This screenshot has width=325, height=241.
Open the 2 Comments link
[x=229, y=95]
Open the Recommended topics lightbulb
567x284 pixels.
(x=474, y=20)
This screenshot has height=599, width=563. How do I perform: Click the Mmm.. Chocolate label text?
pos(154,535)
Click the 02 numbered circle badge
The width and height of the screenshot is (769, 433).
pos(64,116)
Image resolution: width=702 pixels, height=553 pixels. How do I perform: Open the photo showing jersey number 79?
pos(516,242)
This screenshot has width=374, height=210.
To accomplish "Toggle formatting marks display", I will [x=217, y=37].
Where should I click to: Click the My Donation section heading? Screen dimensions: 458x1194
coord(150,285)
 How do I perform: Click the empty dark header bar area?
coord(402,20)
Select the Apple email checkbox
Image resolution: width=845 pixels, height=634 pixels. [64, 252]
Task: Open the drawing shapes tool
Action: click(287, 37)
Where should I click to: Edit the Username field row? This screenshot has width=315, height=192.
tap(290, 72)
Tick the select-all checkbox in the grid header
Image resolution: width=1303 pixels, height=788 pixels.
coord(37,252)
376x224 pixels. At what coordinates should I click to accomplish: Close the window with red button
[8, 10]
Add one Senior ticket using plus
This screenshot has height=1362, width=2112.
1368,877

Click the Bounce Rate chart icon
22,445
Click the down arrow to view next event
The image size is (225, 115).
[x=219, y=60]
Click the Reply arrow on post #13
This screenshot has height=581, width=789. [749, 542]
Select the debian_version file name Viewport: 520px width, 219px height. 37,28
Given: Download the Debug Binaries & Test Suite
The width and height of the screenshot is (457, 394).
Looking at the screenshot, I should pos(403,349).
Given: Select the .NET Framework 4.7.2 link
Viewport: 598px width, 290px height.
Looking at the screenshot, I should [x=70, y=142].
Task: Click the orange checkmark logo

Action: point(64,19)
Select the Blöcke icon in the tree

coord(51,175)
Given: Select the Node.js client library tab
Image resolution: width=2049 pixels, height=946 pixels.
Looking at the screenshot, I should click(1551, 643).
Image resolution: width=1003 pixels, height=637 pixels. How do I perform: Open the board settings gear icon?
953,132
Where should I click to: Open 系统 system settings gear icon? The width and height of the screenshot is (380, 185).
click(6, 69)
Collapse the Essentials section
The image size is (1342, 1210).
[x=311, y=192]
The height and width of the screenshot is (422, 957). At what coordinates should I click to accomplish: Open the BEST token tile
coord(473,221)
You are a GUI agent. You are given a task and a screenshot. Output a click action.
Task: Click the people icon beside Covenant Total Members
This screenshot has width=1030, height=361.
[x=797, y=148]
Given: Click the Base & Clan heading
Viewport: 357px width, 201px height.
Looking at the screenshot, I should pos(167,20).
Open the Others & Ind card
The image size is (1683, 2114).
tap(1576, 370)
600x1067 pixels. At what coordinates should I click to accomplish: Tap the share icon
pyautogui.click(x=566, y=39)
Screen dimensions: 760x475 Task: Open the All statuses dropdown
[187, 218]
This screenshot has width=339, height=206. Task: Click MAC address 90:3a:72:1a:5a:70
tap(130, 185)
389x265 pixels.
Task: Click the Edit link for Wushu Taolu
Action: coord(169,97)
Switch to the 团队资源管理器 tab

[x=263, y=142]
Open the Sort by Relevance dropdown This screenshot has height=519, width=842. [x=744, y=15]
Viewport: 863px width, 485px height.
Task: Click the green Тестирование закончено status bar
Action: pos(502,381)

*Set problem*. Starting with the line with "How do I perform: Click the empty" and going on through the line with "Looking at the screenshot, I should pos(403,349).", give those lines of the listing again with "checkbox" swapped for "tick box" and nothing else changed.

*Full response*.
 How do I perform: Click the empty dark header bar area?
coord(402,20)
Select the Apple email tick box
Image resolution: width=845 pixels, height=634 pixels. [64, 252]
Task: Open the drawing shapes tool
Action: click(287, 37)
Where should I click to: Edit the Username field row? This screenshot has width=315, height=192.
tap(290, 72)
Tick the select-all tick box in the grid header
Image resolution: width=1303 pixels, height=788 pixels.
coord(37,252)
376x224 pixels. At what coordinates should I click to accomplish: Close the window with red button
[8, 10]
Add one Senior ticket using plus
This screenshot has height=1362, width=2112.
1368,877

Click the Bounce Rate chart icon
22,445
Click the down arrow to view next event
The image size is (225, 115).
[x=219, y=60]
Click the Reply arrow on post #13
This screenshot has height=581, width=789. [749, 542]
Select the debian_version file name Viewport: 520px width, 219px height. 37,28
Given: Download the Debug Binaries & Test Suite
The width and height of the screenshot is (457, 394).
Looking at the screenshot, I should pos(403,349).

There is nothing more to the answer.